Set task A
Answer these from the piece on thermostat setback:
(i) In what decade did setback benefits develop?
(ii) In the automobile analogy, what city and highway mileage does modern equipment get?
(iii) What radiant design temperature does German code require instead of 180 degrees?

**** Selected excerpt

Argument against high setbacks

(I don’t recommend setting back your thermostat more than 2-3 degrees (and not below 65)  unless you have a leaky home with over sized, inefficient equipment)

Setback benefits developed in the 70’s as a result of the energy crisis and technological advances in controls.  These benefits are assumed to be a prescription for energy savings in a broad range of heating applications.  It is important to understand why this energy saving “trick” was effective.

Energy savings results from setback were due to a combination of factors.  Tremendously leaky shell conditions, leaky duct work magnifying air losses, and a complete lack of insulation was the norm and all contributed to savings from setback.  But the primary savings came from the ability of oversized, inefficient equipment to dramatically improve delivery efficiency during 2 daily recovery periods.

This was due to the two significantly increased run-times providing a huge portion of the household’s daily heat generation requirement, which in turn dramatically reduced daily short cycling.  Before setback, equipment would run full speed for a short period, then shut down, run, then shut down. After setback it would run and run and run twice a day, be off for a significant time as temps fell during set back, and run intermittently for a short time in between.

This new approach was analogous to driving an automobile 100 miles a day.  Imagine this old automobile got 5 mpg city and 20 mpg highway.  Setback was akin to planning your route so 80 daily miles are on the highway instead of none.  In other words, the savings from setback was due to much more effective route planning (delivery of heat), not from reduction in losses due to a miniscule temperature reduction.  There has been a paradigm shift in all the components of comfort and the old “rules” should be thrown out the window.

Instead of only running 80 mph or off, our new automobile analogy has a throttle.  Modern equipment gets the equivalent of 60 mpg city and 80 mpg highway.  With multi stage and modulating equipment, highway use can be achieved most of the time, without setback trickery.  In fact, setback trickery REDUCES efficiency by asking this new equipment to switch from cruise control to full throttle.

Modern equipment design works MORE efficiently when running on LOWER settings.  It is widely understood that lower return temperatures dramatically improve equipment efficiency.  More heat can be removed from combustion due to larger heat exchanger to delivered BTU ratio, and lower return temperatures.  In Germany code design is requiring 150 degree radiant design instead of 180 degree design because of the energy savings cooler temperatures affords when combined with ModCon equipment.   Colder supply means colder return which means more efficiency.

It is generally accepted that perfect sizing is the most efficient approach.  Generating no more than the heat lost and running continuously is the goal the industry is moving closer to.  New High Efficiency equipment is designed to run on the highway all the time, only ramping up to city consumption when excess load occurs (returning from setback, indirect hot water recovery, etc…) Modern equipment design and proper sizing gets us ever closer to this target.  Colder, more even supply makes recovery difficult.  You want fast recovery; you better heat that water UP.

********
**** Exercise inputs

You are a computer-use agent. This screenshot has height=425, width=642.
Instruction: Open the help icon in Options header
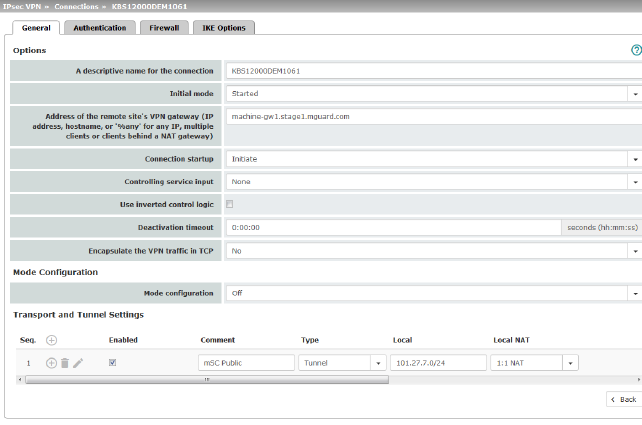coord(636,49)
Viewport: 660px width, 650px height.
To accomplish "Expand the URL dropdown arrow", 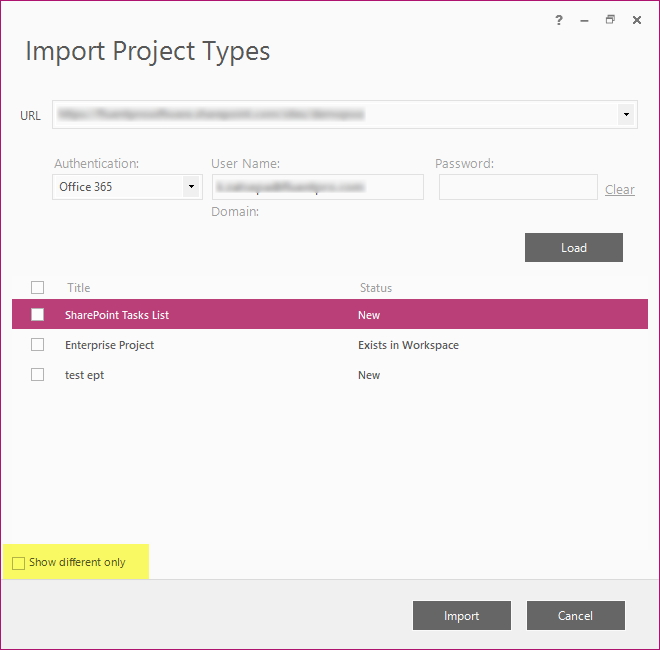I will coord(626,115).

********

Set task B
Return every line of the records that contains the string "width". Case counts.

Full solution A
(i) The 70's.
(ii) 60 mpg city and 80 mpg highway.
(iii) 150 degrees.

Full solution B
You are a computer-use agent. This screenshot has height=425, width=642.
Viewport: 660px width, 650px height.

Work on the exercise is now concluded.